I am keenly reminded of how true the above is, and how differently Christmas could have looked this year.  Just one week prior to Christmas I was driving back from a class that I almost didn’t make it home from.  Another car merged into my lane and nearly into me.  Without a second thought I over-compensated at the steering wheel.  Not once, but multiple times.  For the next several yards in what felt like a slowed time warp my car swayed and swerved on dry asphalt as if it were on ice.  I quite nearly rolled my car into and off a guard rail going 65 mph.  That I didn’t is nothing short of a miracle.  Instead, I pulled into home safe and sound.  It must have been quite the confusion for my excited little man to open the door and see mom break down in immediate and free-flowing but very grateful tears.

I want less and more this year.

There is so much more to life than eating, working, sleeping and repeating the same cycle until we are given no more days to do so.  There is more to gain than success and so much more to do than simply look inward.  My goal is to look up.  In looking up, there is God, the I AM, the beginning and the end.  In looking up, there is strength, hope, and revival our lives desperately need.  I love Psalms 69:32;

When the humble see it they will be glad; you who seek God, let your hearts revive.

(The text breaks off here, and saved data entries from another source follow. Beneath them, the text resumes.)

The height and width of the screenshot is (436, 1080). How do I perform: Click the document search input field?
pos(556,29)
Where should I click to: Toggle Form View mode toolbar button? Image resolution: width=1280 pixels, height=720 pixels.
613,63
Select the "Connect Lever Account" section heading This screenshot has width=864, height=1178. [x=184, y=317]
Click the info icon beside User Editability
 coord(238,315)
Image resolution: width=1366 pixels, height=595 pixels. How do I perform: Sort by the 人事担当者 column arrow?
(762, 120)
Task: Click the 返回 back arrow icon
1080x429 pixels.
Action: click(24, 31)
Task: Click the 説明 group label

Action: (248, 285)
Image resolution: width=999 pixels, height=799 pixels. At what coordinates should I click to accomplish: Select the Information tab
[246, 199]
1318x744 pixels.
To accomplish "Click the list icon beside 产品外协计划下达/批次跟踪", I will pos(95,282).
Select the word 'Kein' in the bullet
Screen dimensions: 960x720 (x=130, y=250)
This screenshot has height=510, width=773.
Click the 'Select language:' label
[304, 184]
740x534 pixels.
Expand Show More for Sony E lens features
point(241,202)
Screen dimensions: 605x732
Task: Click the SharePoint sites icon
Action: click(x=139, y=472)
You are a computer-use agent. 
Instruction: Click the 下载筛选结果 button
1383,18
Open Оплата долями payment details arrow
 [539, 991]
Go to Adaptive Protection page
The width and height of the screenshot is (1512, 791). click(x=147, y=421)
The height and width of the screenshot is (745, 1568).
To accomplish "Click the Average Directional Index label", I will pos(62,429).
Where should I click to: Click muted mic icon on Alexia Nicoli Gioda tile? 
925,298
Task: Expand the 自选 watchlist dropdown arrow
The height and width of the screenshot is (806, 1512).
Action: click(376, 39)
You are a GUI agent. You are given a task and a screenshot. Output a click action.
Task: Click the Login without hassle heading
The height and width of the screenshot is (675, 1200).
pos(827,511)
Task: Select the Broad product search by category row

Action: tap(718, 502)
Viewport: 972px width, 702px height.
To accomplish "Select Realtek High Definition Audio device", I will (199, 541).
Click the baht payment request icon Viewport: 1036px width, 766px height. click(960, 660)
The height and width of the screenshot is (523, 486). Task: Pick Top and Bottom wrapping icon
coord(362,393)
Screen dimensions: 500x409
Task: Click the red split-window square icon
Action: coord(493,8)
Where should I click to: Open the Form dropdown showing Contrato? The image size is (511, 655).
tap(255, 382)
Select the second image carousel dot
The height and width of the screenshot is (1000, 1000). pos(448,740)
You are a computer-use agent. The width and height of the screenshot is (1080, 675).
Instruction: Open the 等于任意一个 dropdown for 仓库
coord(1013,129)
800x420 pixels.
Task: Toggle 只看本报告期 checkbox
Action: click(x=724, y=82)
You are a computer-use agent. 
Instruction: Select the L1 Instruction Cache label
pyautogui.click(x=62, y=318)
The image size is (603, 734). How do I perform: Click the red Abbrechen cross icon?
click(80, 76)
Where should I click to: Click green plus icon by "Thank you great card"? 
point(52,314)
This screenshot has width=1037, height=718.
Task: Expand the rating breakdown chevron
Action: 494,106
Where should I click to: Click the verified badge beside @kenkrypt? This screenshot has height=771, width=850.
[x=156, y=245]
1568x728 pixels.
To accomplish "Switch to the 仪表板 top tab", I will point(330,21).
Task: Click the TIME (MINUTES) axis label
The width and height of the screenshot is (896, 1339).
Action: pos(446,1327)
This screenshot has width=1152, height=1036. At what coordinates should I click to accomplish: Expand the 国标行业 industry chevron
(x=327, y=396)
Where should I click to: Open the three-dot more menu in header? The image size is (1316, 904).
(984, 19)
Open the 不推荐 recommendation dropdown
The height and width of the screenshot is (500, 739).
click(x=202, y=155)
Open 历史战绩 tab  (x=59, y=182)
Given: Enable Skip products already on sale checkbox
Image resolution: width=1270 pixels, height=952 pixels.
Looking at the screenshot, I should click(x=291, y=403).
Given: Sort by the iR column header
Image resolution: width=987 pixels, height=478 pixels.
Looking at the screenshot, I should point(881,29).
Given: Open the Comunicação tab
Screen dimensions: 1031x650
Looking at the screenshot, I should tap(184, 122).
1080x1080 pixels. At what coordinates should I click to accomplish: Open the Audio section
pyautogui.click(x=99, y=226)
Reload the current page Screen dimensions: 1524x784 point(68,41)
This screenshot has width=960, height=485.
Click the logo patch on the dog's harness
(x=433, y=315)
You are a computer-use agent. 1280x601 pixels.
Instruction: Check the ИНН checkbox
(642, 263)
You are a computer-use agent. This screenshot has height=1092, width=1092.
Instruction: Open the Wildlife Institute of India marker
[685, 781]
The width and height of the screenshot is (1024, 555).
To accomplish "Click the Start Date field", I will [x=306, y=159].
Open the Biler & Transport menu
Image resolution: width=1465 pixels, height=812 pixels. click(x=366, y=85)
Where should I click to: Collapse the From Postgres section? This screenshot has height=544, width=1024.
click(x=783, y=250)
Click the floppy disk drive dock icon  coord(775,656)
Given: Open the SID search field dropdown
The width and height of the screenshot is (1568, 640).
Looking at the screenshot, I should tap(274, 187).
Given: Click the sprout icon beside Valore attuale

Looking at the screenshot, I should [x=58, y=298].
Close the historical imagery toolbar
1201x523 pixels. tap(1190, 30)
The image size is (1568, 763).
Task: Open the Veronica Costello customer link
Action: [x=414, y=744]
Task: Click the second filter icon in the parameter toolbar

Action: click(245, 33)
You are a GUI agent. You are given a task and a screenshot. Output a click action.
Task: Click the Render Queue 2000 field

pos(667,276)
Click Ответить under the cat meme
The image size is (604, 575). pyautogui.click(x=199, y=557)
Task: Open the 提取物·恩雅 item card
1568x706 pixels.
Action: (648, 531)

And yet again another beautiful promise to those that seek the Lord is found in Psalm 34:8-10;

Oh, taste and see that the Lord is good!  Blessed is the man who takes refuge in him!  Oh, fear the Lord, you his saints, for those who fear him have no lack!

So, I want less of me and more of Him.  Jesus didn’t come to us with the goal to gain, He came to serve, give, and save.  Christ came humble and He came obediently.   He came as a fulfillment of a promise in the most unexpected way.   He is everything I need more than anything I could resolve to pursuit this side of heaven.  So I look up, seeking to pursue Him, who holds all things, including myself, together.  This is the New Year’s resolution I want most to stick, not just this year, but all the way to the very end until I see God face-to-face.  This is the resolution I believe will impact all the rest more than I could ever endeavor to do in my own strength.

Lord, please, let there be less of me and more of YOU this year.  Amen!